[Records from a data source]
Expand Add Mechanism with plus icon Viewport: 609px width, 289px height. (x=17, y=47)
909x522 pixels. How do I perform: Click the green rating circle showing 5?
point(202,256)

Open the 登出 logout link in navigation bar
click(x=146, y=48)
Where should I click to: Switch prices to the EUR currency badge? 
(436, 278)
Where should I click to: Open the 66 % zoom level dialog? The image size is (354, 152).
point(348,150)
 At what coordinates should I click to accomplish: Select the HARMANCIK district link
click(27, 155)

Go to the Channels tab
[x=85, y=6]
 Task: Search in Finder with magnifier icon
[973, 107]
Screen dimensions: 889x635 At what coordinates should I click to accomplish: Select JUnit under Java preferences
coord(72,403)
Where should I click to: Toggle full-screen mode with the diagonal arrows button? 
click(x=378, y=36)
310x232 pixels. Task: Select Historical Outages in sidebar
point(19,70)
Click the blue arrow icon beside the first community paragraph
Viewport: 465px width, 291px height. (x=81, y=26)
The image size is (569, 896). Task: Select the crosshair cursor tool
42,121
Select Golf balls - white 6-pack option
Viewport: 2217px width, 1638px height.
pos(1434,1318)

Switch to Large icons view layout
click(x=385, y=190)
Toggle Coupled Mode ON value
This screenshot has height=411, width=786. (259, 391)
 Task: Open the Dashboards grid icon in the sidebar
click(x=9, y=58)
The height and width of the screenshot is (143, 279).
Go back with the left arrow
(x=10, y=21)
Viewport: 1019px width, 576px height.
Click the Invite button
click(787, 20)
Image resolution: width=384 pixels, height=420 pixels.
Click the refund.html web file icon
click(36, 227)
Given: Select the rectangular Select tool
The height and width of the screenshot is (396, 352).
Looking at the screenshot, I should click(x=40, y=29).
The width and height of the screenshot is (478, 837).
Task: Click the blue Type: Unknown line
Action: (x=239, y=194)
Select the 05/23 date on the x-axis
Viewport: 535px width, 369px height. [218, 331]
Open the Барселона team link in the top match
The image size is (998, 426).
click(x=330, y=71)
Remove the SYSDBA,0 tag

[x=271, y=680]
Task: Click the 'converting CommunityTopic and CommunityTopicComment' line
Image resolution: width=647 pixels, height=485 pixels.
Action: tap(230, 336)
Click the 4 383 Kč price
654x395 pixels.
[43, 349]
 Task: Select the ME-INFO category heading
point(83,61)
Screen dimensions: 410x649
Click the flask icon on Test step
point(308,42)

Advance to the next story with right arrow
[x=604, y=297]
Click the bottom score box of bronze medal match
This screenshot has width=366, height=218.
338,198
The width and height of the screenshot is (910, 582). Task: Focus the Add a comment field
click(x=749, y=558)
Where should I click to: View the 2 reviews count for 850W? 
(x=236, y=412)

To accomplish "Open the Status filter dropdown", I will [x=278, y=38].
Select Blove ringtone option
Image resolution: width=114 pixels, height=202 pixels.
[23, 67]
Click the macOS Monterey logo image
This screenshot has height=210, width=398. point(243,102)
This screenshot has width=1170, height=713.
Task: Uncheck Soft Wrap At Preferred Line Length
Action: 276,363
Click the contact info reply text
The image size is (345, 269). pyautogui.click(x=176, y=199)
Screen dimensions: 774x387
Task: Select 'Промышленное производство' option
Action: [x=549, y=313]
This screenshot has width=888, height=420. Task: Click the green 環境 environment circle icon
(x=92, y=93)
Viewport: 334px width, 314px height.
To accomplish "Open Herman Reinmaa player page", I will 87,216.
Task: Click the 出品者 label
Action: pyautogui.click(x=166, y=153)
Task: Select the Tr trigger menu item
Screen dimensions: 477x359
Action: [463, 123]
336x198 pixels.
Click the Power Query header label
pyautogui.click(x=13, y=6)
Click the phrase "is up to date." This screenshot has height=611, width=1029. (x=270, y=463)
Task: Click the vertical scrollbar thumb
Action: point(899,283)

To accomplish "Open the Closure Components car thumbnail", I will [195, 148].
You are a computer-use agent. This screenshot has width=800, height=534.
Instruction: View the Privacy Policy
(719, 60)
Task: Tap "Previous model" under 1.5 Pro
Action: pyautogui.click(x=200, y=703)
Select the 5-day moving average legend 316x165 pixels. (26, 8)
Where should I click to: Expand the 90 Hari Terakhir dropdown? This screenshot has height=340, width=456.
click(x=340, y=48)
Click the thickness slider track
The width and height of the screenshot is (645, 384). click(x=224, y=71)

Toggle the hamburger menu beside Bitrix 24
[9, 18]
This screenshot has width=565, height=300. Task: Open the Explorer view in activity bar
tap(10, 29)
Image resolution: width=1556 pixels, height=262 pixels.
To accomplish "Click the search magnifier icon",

> **The task**: Give the entries again in full, exactly as they were written above.

> **Response box**:
Expand Add Mechanism with plus icon Viewport: 609px width, 289px height. (x=17, y=47)
909x522 pixels. How do I perform: Click the green rating circle showing 5?
point(202,256)

Open the 登出 logout link in navigation bar
click(x=146, y=48)
Where should I click to: Switch prices to the EUR currency badge? 
(436, 278)
Where should I click to: Open the 66 % zoom level dialog? The image size is (354, 152).
point(348,150)
 At what coordinates should I click to accomplish: Select the HARMANCIK district link
click(27, 155)

Go to the Channels tab
[x=85, y=6]
 Task: Search in Finder with magnifier icon
[973, 107]
Screen dimensions: 889x635 At what coordinates should I click to accomplish: Select JUnit under Java preferences
coord(72,403)
Where should I click to: Toggle full-screen mode with the diagonal arrows button? 
click(x=378, y=36)
310x232 pixels. Task: Select Historical Outages in sidebar
point(19,70)
Click the blue arrow icon beside the first community paragraph
Viewport: 465px width, 291px height. (x=81, y=26)
The image size is (569, 896). Task: Select the crosshair cursor tool
42,121
Select Golf balls - white 6-pack option
Viewport: 2217px width, 1638px height.
pos(1434,1318)

Switch to Large icons view layout
click(x=385, y=190)
Toggle Coupled Mode ON value
This screenshot has height=411, width=786. (259, 391)
 Task: Open the Dashboards grid icon in the sidebar
click(x=9, y=58)
The height and width of the screenshot is (143, 279).
Go back with the left arrow
(x=10, y=21)
Viewport: 1019px width, 576px height.
Click the Invite button
click(787, 20)
Image resolution: width=384 pixels, height=420 pixels.
Click the refund.html web file icon
click(36, 227)
Given: Select the rectangular Select tool
The height and width of the screenshot is (396, 352).
Looking at the screenshot, I should click(x=40, y=29).
The width and height of the screenshot is (478, 837).
Task: Click the blue Type: Unknown line
Action: (x=239, y=194)
Select the 05/23 date on the x-axis
Viewport: 535px width, 369px height. [218, 331]
Open the Барселона team link in the top match
The image size is (998, 426).
click(x=330, y=71)
Remove the SYSDBA,0 tag

[x=271, y=680]
Task: Click the 'converting CommunityTopic and CommunityTopicComment' line
Image resolution: width=647 pixels, height=485 pixels.
Action: tap(230, 336)
Click the 4 383 Kč price
654x395 pixels.
[43, 349]
 Task: Select the ME-INFO category heading
point(83,61)
Screen dimensions: 410x649
Click the flask icon on Test step
point(308,42)

Advance to the next story with right arrow
[x=604, y=297]
Click the bottom score box of bronze medal match
This screenshot has width=366, height=218.
338,198
The width and height of the screenshot is (910, 582). Task: Focus the Add a comment field
click(x=749, y=558)
Where should I click to: View the 2 reviews count for 850W? 
(x=236, y=412)

To accomplish "Open the Status filter dropdown", I will [x=278, y=38].
Select Blove ringtone option
Image resolution: width=114 pixels, height=202 pixels.
[23, 67]
Click the macOS Monterey logo image
This screenshot has height=210, width=398. point(243,102)
This screenshot has width=1170, height=713.
Task: Uncheck Soft Wrap At Preferred Line Length
Action: 276,363
Click the contact info reply text
The image size is (345, 269). pyautogui.click(x=176, y=199)
Screen dimensions: 774x387
Task: Select 'Промышленное производство' option
Action: [x=549, y=313]
This screenshot has width=888, height=420. Task: Click the green 環境 environment circle icon
(x=92, y=93)
Viewport: 334px width, 314px height.
To accomplish "Open Herman Reinmaa player page", I will 87,216.
Task: Click the 出品者 label
Action: pyautogui.click(x=166, y=153)
Task: Select the Tr trigger menu item
Screen dimensions: 477x359
Action: [463, 123]
336x198 pixels.
Click the Power Query header label
pyautogui.click(x=13, y=6)
Click the phrase "is up to date." This screenshot has height=611, width=1029. (x=270, y=463)
Task: Click the vertical scrollbar thumb
Action: point(899,283)

To accomplish "Open the Closure Components car thumbnail", I will [195, 148].
You are a computer-use agent. This screenshot has width=800, height=534.
Instruction: View the Privacy Policy
(719, 60)
Task: Tap "Previous model" under 1.5 Pro
Action: pyautogui.click(x=200, y=703)
Select the 5-day moving average legend 316x165 pixels. (26, 8)
Where should I click to: Expand the 90 Hari Terakhir dropdown? This screenshot has height=340, width=456.
click(x=340, y=48)
Click the thickness slider track
The width and height of the screenshot is (645, 384). click(x=224, y=71)

Toggle the hamburger menu beside Bitrix 24
[9, 18]
This screenshot has width=565, height=300. Task: Open the Explorer view in activity bar
tap(10, 29)
Image resolution: width=1556 pixels, height=262 pixels.
To accomplish "Click the search magnifier icon",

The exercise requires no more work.